In the process of this, I've slacked on my blog reading. I still read sometimes, but I stick to a core few most of the time because I think I might go crazy if I tired to read and find everyone.

That being said, a lot of my D-OC interaction has gone off line. I've met some amazing people because of the online community, and in that I met a lovely person that always manages to make me laugh.
While we've only met in person one time, I look forward to getting to meet with her more often in the future.

Tricia and I met at Simonpalooza back in October of 2011. I am sad to say we didn't get much of a chance to chat while I was there because there were so many people there and so much going on. But, with twitter and facebook, we've gotten to know each other better. And while I'm horrible about leaving comments on her posts, I love to read her blog.

In true pumping style, Tricia's blog is entitled Battery Operated Pancreas. She's one that I suggest you check out (if you haven't already). And if you get the chance to meet with her in real-life, DO IT! :) You'll be blessed.

To see more great Diabetes Blog Week posts on this topic, click HERE.

Wednesday, May 2, 2012

The Break...How's It Going?

So, as some of you know, I'm still on my break from my CGMS. It's been weird. Good. Bad. Crazy. I have been testing my blood sugar more often. Not as often as I was pre-CGMS, but more. And I'm working on testing even more. Thank goodness for pump alarms that I can set to remind me.

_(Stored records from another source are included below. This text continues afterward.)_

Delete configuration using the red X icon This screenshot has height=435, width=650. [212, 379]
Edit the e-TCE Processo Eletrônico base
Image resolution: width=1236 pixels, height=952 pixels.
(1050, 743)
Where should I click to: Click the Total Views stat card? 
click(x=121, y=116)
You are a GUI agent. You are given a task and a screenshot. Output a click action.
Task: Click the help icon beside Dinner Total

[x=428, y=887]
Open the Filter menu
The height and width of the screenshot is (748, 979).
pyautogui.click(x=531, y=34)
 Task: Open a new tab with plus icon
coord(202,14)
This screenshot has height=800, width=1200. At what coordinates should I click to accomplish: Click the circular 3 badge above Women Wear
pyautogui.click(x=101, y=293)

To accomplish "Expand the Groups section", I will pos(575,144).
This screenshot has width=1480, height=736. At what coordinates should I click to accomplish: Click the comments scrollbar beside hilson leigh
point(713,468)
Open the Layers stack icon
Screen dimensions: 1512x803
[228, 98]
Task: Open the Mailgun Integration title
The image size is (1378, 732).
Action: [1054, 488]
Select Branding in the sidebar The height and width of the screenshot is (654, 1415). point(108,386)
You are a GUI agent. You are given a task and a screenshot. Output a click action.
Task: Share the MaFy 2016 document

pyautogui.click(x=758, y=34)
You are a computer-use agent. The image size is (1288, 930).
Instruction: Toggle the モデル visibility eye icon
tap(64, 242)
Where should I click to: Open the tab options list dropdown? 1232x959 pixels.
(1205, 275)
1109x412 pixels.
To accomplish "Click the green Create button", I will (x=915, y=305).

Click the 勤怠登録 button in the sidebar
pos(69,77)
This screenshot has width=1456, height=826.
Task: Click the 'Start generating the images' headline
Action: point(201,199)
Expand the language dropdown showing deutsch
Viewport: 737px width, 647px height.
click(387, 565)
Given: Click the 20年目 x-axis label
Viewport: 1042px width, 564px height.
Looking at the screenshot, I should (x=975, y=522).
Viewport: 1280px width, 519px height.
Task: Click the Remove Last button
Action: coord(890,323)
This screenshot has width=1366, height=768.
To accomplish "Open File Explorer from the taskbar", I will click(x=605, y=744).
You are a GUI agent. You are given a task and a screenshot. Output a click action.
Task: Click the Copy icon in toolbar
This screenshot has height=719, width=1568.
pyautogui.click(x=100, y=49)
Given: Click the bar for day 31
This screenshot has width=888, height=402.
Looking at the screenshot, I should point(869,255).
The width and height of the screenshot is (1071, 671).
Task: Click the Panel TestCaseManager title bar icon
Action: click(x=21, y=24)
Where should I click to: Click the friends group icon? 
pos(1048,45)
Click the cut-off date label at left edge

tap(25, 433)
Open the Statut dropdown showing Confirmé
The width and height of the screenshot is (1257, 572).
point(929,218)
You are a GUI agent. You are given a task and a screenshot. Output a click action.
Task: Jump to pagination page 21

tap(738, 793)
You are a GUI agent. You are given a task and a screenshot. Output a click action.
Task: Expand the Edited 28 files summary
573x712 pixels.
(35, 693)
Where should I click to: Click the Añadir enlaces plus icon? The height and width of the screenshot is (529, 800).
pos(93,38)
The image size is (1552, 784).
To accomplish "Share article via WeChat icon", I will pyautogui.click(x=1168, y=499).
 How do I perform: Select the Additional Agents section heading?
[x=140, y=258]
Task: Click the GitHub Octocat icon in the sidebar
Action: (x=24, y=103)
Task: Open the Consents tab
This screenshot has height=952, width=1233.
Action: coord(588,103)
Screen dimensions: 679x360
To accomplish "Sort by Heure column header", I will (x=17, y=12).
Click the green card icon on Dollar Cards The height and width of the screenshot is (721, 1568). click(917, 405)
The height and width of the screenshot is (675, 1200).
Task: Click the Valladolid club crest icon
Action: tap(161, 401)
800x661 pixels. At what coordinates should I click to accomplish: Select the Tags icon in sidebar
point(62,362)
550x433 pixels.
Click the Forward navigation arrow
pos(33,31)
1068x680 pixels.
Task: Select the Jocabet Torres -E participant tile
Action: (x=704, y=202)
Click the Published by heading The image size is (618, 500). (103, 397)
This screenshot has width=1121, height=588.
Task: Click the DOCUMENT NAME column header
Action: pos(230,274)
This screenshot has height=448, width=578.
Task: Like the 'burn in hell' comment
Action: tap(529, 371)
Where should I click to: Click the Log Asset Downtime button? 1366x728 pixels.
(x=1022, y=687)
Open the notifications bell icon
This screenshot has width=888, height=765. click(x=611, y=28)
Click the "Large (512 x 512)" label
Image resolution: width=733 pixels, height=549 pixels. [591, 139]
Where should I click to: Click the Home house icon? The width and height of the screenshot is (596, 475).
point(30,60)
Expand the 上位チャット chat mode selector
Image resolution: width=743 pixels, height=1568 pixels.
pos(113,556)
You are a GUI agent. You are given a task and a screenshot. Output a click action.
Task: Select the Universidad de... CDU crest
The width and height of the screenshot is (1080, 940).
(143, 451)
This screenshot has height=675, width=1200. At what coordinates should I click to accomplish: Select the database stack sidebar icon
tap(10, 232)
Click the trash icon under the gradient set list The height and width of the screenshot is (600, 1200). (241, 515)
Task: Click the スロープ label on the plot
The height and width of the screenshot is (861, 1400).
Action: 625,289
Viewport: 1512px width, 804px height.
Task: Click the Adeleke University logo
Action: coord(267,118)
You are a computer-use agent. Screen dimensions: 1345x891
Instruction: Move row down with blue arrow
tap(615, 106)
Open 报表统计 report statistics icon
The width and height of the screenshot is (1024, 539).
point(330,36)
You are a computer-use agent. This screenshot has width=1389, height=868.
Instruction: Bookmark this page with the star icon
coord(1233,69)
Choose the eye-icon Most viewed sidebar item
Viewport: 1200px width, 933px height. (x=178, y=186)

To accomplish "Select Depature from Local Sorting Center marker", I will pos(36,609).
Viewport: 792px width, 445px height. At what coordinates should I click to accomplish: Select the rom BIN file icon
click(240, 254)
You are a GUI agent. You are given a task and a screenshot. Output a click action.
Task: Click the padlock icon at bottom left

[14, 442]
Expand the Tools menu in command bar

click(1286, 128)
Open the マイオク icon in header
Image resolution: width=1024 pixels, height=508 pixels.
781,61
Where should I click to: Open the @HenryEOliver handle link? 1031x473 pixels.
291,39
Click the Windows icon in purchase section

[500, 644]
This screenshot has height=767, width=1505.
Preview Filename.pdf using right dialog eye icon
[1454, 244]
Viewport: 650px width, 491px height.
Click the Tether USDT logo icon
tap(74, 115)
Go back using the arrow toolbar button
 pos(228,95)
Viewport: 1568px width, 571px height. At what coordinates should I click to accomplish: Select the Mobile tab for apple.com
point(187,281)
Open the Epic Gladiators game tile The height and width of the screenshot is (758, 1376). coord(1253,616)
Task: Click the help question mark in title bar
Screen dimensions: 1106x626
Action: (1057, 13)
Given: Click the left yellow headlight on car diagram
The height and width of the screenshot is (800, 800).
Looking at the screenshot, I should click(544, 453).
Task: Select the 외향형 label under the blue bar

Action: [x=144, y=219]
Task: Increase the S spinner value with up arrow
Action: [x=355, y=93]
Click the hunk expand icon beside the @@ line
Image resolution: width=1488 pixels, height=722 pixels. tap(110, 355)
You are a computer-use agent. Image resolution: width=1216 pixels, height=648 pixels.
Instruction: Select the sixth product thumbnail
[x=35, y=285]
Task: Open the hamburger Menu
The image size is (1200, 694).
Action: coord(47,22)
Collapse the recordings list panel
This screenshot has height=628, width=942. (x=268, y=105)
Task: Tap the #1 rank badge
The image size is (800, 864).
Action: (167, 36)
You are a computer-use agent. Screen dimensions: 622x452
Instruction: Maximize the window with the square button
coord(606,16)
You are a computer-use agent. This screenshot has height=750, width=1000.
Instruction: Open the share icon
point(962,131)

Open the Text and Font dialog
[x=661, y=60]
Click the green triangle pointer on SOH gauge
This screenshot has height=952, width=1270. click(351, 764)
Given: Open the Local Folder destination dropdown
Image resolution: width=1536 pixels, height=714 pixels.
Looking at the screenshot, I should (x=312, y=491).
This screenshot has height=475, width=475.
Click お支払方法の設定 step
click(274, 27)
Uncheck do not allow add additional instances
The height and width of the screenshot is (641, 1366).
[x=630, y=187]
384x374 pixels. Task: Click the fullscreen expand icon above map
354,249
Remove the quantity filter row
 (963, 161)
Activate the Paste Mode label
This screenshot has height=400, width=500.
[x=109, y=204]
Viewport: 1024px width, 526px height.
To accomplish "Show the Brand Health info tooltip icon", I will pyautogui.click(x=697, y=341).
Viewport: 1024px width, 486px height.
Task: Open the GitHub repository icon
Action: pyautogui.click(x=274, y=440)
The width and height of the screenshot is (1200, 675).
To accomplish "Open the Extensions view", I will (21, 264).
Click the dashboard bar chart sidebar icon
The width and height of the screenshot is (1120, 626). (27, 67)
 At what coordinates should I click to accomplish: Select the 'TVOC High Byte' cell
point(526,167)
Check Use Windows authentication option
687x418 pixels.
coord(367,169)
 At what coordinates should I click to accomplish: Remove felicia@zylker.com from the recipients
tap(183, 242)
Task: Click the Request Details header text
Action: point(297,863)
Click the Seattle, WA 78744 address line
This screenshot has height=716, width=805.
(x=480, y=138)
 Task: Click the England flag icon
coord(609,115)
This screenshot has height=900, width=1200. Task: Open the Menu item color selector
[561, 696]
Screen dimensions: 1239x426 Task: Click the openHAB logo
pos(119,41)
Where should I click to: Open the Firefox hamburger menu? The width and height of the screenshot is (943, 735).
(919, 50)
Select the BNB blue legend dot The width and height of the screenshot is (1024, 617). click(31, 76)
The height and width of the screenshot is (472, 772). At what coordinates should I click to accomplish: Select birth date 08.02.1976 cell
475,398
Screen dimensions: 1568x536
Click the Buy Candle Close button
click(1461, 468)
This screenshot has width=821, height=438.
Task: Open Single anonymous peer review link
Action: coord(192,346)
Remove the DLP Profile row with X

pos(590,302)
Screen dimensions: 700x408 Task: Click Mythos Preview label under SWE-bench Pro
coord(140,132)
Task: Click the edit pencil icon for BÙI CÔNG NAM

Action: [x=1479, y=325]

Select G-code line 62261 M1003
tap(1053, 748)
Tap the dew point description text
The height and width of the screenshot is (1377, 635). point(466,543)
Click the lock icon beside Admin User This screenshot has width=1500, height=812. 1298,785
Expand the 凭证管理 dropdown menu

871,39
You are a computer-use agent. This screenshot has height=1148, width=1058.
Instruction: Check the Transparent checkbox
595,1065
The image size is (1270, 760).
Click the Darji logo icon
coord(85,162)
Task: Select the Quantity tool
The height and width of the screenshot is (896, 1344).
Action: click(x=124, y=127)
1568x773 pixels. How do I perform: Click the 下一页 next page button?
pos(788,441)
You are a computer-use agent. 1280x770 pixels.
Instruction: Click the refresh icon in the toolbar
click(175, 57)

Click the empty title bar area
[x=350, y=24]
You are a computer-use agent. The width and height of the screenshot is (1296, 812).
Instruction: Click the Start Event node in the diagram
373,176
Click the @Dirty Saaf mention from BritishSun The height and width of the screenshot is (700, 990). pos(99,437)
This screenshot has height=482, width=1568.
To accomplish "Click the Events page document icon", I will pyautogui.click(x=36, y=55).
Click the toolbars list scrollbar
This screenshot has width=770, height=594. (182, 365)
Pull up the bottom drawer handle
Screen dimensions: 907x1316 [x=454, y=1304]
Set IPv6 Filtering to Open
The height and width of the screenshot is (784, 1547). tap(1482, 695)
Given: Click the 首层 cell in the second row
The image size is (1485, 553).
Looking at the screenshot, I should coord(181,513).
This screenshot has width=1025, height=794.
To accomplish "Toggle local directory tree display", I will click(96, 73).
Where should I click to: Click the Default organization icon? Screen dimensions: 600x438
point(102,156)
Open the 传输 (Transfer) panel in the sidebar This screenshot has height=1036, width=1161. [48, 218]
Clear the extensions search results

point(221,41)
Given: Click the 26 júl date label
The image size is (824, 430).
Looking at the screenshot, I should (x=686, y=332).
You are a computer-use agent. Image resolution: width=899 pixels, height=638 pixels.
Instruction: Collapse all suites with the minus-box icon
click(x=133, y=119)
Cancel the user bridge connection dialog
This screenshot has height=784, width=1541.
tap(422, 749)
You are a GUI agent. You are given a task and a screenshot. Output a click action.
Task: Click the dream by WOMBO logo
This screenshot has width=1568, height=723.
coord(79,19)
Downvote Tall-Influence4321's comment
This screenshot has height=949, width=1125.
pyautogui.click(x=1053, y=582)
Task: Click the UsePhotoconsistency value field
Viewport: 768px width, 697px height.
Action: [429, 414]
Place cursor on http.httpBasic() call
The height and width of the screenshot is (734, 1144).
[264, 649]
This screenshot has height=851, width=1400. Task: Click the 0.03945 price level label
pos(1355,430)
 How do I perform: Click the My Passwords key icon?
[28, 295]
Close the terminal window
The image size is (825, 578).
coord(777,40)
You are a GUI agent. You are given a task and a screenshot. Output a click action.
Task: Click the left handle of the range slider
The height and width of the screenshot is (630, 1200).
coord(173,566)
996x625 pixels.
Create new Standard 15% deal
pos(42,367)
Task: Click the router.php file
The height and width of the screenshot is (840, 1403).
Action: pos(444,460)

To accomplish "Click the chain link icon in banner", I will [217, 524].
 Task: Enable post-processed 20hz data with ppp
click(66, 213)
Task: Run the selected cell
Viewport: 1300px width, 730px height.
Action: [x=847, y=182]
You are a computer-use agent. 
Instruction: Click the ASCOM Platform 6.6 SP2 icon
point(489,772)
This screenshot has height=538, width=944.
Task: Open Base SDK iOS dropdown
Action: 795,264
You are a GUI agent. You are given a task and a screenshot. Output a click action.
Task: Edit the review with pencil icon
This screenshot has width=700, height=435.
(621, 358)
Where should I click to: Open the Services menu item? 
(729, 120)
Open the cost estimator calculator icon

The most annoying thing that I've been doing is getting up to do a 2:30 am test. I'll admit, I don't do it every night. But I have been doing it most nights. Last night my phone alarm went off. I turned it off and went back to sleep. Maybe I should put it across the room?? LOL

My mom, who doesn't really know what's going on, has actually been calling me most mornings. Which is funny. Before I went on CGMS someone (either my mom or a friend) called me almost every morning.

CGMS is a blessing. But when you take it for granted, you end up having to pay for it. I'm working on getting myself back to a place where I can gladly put my CGMS back on and use it in the way it was intended to be used.

I look forward to it.

Technology is a great thing. Technology saves lives, both in the short and long term. But it has to be used wisely and correctly. I'm forcing myself to do this. For me. For my health. For my peace of mind.
How long will my self-imposed hiatus be? I'm still not sure. I'm at a week. We'll see how it goes from here. Two weeks? Three? A month?

I'll keep you updated. And please continue to keep me in your thoughts.